▸ **GIVEN TEXT**
┄┄┄┄┄┄

Have you ever been on a road trip on a hot, sunny day? You may have noticed that in the distance there seems to be a puddle on the road. As you drive closer towards it, you realise there is not even a drip of water. This is called a Mirage. What is the Physics behind one and how do they give off this illusion?
The Physics behind a Mirage
To begin to understand a Mirage we must understand what refractive index is.
What is Refractive Index?
Every object has a refractive index. It is simply a measure of how fast light travels through a medium. Let’s take glass as an example. The higher the refractive index, the denser the medium so the slower light travels through it. You can prove this with a very simple experiment at home!
Fill up a see through cup with water and put a pencil in it. You will notice that the pencil seems to be sliced in half from the point of contact of the water. This is because the refractive index of the water is higher than the refractive index of air. This means light travels slower through the water hence why the pencil is refracted.
How does this relate to a Mirage?

┄┄┄┄┄┄

▸ **COLLECTED DATA**
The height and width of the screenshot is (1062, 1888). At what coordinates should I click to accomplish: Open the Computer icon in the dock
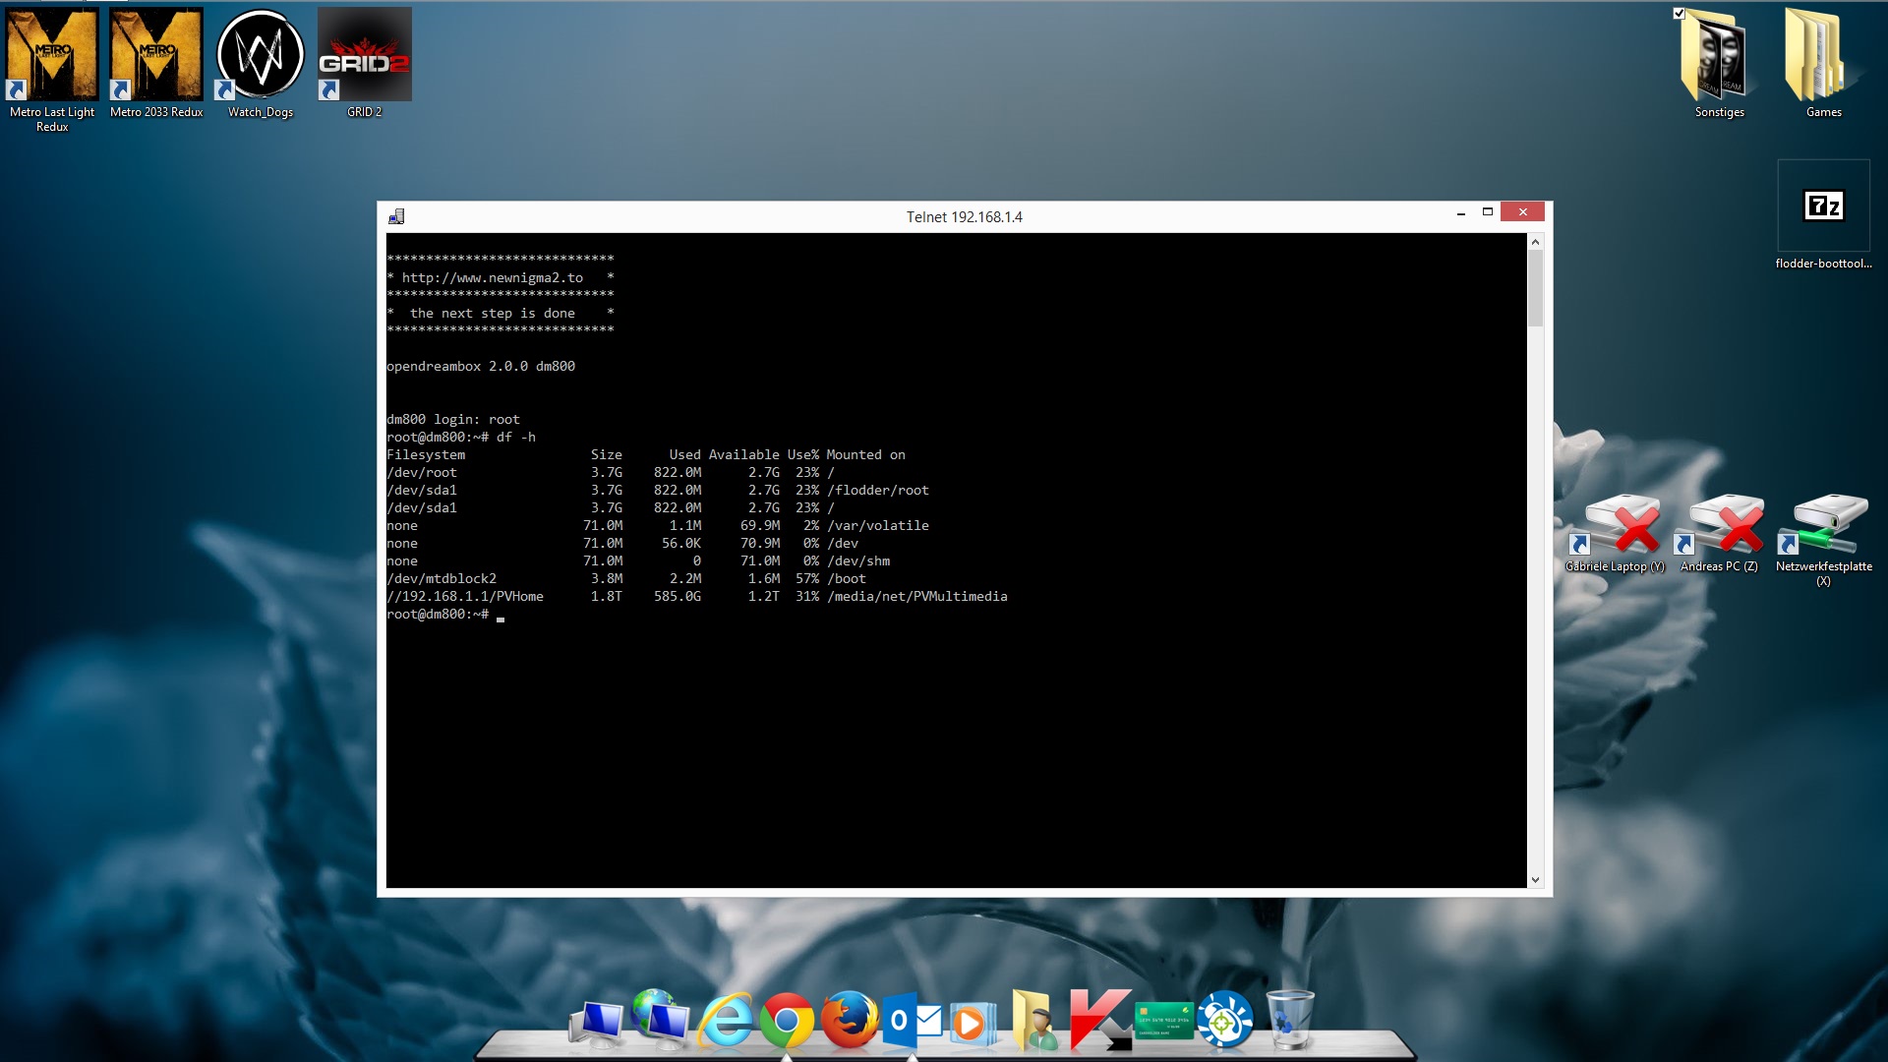click(x=597, y=1024)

┄┄┄┄┄┄

▸ **PROBLEMS TO WORK ON**
• A. In the mirage text, what does refractive index measure?
• B. Decide whether each statement below agrees with the mirage text, answering yes or no and quoting the words that decide it.
(i) Water has a lower refractive index than air.
(ii) A higher refractive index goes with a denser medium.
(iii) The home experiment places a pencil in a see-through cup of water.
• C. Return the portion of the mirage text between "Every object has" and "experiment at home!", inclusive.

▸ **THE REPLIES**
• A. It measures how fast light travels through a medium.

• B.
(i) No: "the refractive index of the water is higher than the refractive index of air."
(ii) Yes: "The higher the refractive index, the denser the medium so the slower light travels through it."
(iii) Yes: "Fill up a see through cup with water and put a pencil in it."

• C.
Every object has a refractive index. It is simply a measure of how fast light travels through a medium. Let’s take glass as an example. The higher the refractive index, the denser the medium so the slower light travels through it. You can prove this with a very simple experiment at home!